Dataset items
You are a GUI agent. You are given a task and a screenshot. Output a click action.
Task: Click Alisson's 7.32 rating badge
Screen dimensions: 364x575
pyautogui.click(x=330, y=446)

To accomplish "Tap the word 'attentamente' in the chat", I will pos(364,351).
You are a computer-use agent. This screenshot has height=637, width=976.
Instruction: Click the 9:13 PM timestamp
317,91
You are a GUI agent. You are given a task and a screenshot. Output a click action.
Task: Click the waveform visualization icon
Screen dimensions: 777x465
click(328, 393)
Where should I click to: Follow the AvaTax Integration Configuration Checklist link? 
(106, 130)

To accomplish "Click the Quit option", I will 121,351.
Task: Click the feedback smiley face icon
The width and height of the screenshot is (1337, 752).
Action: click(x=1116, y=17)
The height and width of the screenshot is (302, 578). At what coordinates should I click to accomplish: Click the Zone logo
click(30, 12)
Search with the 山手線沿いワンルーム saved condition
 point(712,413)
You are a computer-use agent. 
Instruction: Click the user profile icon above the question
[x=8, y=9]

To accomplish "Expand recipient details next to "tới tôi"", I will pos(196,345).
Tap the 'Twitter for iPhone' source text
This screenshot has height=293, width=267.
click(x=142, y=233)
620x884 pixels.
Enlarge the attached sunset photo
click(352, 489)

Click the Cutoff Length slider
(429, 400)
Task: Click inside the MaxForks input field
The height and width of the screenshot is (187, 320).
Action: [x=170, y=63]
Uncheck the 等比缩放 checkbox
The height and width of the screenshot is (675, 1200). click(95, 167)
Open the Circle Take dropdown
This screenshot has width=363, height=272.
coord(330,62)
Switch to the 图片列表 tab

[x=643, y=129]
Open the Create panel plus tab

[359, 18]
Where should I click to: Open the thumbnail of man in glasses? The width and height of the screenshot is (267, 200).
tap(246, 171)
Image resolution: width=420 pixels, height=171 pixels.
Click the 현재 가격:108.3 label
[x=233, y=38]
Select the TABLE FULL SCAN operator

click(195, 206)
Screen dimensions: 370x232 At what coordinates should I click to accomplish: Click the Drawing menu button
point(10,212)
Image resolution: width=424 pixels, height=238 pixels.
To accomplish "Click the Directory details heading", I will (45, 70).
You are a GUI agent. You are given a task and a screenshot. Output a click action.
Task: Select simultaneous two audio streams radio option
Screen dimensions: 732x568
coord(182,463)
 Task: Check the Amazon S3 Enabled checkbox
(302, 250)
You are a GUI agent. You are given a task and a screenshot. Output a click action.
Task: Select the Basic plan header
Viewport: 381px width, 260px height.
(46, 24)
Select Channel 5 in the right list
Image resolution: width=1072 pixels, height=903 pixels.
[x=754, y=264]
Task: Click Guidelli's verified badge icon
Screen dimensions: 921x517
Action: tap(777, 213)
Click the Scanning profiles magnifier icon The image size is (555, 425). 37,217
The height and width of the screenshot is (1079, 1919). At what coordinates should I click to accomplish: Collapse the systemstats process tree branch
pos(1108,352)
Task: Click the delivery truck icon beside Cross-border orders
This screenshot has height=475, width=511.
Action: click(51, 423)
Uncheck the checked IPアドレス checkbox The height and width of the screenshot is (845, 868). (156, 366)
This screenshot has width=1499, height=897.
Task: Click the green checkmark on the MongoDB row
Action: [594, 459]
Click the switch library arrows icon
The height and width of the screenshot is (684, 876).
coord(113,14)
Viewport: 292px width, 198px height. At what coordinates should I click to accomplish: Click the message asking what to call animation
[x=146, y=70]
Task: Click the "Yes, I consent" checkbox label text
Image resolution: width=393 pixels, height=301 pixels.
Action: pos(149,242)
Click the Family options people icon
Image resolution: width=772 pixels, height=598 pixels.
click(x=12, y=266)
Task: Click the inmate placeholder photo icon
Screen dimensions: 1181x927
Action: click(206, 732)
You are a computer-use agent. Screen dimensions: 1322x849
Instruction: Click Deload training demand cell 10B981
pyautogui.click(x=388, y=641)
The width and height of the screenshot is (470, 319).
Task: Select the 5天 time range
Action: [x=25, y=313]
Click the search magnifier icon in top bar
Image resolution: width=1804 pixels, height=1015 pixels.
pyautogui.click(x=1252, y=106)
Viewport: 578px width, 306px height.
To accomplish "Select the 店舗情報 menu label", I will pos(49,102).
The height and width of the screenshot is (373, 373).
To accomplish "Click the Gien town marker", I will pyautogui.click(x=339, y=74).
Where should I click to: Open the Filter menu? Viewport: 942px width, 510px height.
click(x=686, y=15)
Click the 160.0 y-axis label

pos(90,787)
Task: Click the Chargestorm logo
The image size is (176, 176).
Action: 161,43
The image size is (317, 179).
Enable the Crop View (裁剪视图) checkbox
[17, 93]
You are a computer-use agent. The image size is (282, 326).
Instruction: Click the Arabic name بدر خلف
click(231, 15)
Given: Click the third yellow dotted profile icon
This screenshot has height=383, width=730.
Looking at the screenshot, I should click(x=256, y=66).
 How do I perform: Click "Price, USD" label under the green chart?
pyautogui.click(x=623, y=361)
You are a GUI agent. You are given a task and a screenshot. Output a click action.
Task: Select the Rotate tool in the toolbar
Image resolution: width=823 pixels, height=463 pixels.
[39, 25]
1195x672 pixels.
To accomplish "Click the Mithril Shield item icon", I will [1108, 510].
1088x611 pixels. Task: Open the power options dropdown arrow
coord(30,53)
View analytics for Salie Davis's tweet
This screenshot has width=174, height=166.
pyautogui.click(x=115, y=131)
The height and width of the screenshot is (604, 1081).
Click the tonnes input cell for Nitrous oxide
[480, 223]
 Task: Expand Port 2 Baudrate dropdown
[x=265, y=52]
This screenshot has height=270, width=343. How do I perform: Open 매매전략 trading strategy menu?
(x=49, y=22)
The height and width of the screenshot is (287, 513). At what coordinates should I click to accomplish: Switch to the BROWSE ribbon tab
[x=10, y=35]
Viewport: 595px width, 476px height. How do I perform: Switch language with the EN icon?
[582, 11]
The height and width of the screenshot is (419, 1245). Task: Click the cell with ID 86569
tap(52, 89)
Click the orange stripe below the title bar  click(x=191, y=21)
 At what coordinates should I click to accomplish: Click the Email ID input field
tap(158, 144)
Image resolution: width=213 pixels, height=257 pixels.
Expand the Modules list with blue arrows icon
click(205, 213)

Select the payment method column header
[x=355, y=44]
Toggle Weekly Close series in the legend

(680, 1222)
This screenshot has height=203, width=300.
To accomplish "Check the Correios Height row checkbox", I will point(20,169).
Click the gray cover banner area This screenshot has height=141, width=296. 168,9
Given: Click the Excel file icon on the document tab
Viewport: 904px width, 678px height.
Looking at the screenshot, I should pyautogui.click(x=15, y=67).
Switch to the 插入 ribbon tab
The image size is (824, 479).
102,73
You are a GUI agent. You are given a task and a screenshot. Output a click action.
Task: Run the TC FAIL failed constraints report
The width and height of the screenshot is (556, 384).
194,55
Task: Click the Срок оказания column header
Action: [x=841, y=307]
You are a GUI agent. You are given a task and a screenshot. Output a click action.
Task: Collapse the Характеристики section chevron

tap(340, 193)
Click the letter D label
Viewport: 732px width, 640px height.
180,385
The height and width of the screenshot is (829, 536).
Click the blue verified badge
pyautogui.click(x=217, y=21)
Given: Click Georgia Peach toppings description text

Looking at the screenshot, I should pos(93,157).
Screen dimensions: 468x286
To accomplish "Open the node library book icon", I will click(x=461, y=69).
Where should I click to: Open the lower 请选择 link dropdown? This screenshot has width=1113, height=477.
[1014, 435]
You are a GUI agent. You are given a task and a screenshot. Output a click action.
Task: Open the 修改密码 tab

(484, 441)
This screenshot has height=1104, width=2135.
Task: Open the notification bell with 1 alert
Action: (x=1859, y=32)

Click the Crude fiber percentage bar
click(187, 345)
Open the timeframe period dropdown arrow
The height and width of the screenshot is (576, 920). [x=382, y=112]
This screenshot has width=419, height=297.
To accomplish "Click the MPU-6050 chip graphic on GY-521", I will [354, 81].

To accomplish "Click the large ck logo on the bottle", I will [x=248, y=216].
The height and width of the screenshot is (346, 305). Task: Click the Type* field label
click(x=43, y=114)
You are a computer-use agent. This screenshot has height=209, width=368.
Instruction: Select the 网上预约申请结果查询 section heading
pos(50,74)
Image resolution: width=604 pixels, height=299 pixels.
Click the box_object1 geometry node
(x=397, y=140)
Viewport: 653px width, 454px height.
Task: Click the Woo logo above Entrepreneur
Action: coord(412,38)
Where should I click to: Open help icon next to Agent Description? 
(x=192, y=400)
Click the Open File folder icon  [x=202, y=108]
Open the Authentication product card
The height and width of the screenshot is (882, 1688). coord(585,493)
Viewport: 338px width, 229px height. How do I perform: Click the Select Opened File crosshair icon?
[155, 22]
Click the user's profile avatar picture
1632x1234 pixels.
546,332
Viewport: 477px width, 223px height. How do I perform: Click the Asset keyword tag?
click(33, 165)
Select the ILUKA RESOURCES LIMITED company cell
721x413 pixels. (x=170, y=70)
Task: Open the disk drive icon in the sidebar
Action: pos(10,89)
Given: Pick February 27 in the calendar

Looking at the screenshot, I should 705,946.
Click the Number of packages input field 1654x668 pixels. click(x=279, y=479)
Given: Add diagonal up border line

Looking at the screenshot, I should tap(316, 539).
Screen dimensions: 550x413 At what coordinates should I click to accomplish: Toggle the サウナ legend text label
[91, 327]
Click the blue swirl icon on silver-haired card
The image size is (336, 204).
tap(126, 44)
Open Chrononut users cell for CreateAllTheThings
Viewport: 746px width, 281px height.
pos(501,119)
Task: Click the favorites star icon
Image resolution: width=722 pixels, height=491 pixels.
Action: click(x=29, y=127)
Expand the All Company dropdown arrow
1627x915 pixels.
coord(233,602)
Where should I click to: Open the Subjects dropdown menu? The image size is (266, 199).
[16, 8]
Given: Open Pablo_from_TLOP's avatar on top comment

Task goal —
Rewrite the data from the line containing "Click the user's profile avatar picture" through the end, inclusive, substituting "bookmarks" for "favorites" and leaving everything else unchanged.

Exercise result —
Click the user's profile avatar picture
1632x1234 pixels.
546,332
Viewport: 477px width, 223px height. How do I perform: Click the Asset keyword tag?
click(33, 165)
Select the ILUKA RESOURCES LIMITED company cell
721x413 pixels. (x=170, y=70)
Task: Open the disk drive icon in the sidebar
Action: pos(10,89)
Given: Pick February 27 in the calendar

Looking at the screenshot, I should 705,946.
Click the Number of packages input field 1654x668 pixels. click(x=279, y=479)
Given: Add diagonal up border line

Looking at the screenshot, I should tap(316, 539).
Screen dimensions: 550x413 At what coordinates should I click to accomplish: Toggle the サウナ legend text label
[91, 327]
Click the blue swirl icon on silver-haired card
The image size is (336, 204).
tap(126, 44)
Open Chrononut users cell for CreateAllTheThings
Viewport: 746px width, 281px height.
pos(501,119)
Task: Click the bookmarks star icon
Image resolution: width=722 pixels, height=491 pixels.
Action: click(x=29, y=127)
Expand the All Company dropdown arrow
1627x915 pixels.
coord(233,602)
Where should I click to: Open the Subjects dropdown menu? The image size is (266, 199).
[16, 8]
Given: Open Pablo_from_TLOP's avatar on top comment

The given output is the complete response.